Desde julio del año pasado a febrero de este año, último mes en que el ministerio de Desarrollo, Industria y Comercio Exterior divulgó datos, Brasil exportó u$s 1.800 millones a Paraguay. El monto es 8 por ciento inferior al verificado en igual período del año pasado. La reducción acompañó el retroceso de 9 por ciento que registraron las exportaciones globales brasileñas en el período.
Lo que se mantuvo fuera de la tendencia del comercio exterior general fueron las importaciones provenientes del país vecino, que crecieron 33 por ciento y alcanzaron u$s 736 millones en los mismos ocho meses. A pesar de achicarse, el superávit brasileño fue de u$s 1.100 millones.
El presidente de la Asociación de Comercio Exterior de Brasil (AEB), José Augusto de Castro, observó que Brasil anticipó la venta de soja a comienzos de 2012 en función del buen precio en el mercado mundial, lo que forzó al país a comprar más de Paraguay al final del año. Carne y trigo respondieron a un aumento de la demanda interna.
?Somos complementarios en la cadena agrícola con Paraguay.
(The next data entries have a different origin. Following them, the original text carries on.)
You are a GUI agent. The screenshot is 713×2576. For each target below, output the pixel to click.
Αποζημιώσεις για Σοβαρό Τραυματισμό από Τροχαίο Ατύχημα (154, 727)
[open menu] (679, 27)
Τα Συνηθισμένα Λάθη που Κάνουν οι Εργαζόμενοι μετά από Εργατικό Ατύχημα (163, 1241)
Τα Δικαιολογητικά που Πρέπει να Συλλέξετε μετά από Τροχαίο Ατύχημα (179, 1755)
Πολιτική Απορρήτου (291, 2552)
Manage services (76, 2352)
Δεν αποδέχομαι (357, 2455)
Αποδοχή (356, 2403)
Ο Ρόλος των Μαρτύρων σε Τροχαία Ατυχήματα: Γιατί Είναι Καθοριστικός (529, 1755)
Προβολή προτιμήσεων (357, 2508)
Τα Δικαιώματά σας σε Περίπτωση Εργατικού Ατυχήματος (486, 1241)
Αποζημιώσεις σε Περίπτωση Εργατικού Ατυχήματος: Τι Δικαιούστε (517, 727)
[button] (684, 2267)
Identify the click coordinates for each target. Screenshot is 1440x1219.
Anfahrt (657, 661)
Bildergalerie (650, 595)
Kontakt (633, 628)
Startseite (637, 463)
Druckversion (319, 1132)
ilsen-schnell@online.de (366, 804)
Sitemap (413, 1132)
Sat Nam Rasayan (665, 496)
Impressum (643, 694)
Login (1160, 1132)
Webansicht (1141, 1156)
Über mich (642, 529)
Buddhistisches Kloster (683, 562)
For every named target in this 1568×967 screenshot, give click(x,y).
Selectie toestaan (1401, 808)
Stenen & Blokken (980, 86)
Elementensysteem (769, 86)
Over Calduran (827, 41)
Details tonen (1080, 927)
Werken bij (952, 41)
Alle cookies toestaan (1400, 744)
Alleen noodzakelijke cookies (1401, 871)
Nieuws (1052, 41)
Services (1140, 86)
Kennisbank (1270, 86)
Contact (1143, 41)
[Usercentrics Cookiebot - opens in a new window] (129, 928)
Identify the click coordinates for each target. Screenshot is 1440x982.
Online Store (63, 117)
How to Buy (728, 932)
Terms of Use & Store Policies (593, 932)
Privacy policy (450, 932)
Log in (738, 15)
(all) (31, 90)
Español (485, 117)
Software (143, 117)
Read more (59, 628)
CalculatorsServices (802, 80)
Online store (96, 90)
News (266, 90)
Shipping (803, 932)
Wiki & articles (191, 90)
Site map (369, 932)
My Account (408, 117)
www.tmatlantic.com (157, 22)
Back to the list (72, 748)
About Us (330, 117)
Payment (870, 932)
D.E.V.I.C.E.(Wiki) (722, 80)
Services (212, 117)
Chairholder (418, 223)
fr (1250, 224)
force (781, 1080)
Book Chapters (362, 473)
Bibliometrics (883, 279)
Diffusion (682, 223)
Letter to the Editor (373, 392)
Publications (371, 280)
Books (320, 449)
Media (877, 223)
Así es la relación comercial. Fue nulo el efecto del cambio de gobierno. La fluctuación respondió a la dinámica económica, y no a la política?, dijo De Castro.
La caída en las exportaciones, por otro lado, ocurrió especialmente en el segmento de máquinas que Brasil provee para la producción agraria paraguaya. En un año, en el período de julio a febrero, las ventas bajaron de u$s 85 millones a u$s 28 millones.
?La lógica sería aumentar las ventas, porque allá están produciendo más?, dijo De Castro, para quien las máquinas brasileñas perdieron espacio ante competidores asiáticos, como China.
La sanción del Mercosur a Paraguay -el país fue suspendido de las reuniones y decisiones del bloque hasta abril de este año, en razón del juicio político de Lugo, que fue sustituido por Federico Franco- no afectó el comercio con Brasil, de acuerdo a Ricardo Sennes, coordinador del Grupo de Análisis Internacional, de la Universidad de San Pablo (USP).
Sennes observa cierta inercia en el comercio internacional, en función de las barreras arancelarias brasileñas. ?Lo que ocurre en la relación es un estancamiento de la integración económica, que no se verá impactada por el cambio político. Lo que podría haber ocurrido, pero no fue así, era algún tipo de sanción al financiamiento brasileño a las líneas de transmisión que llevan energía de Itaipu a Asunción y están en construcción. Pero las obras siguen en curso con financiamiento del BNDES?, dijo Sennes.
La soja, el producto que más integra desde el punto de vista comercial a ambos países, siguió creciendo en el comercio bilateral. ?Los dos países están integrados en esa producción. Tanto que hay productores brasileños que plantan allá y traen la soja a Brasil. Esa dinámica no cambió?, evaluó Sennes.
Lo que sucedió en Paraguay fue un cambio de grupos de poder, cuando el gobierno de centroizquierda de Lugo, que no tenía la mayoría en el Congreso, perdió el respaldo del Partido Liberal, considerado de centro.
Los colorados, más conservadores, volvieron a tener más espacio político y ahora ensayan una reaproximación con Estados Unidos en las áreas de defensa y comercial.
?Lugo ponía más énfasis al intento de aproximarse a Brasil, pero siempre fuimos cerrados hacia Paraguay, más allá del sector agrícola. Hay una serie de productos, como el acero, plásticos y algunas máquinas que enfrentan barreras arancelarias altas para entrar a Brasil, a pesar de que Paraguay forma parte del Mercosur?, señaló Sennes.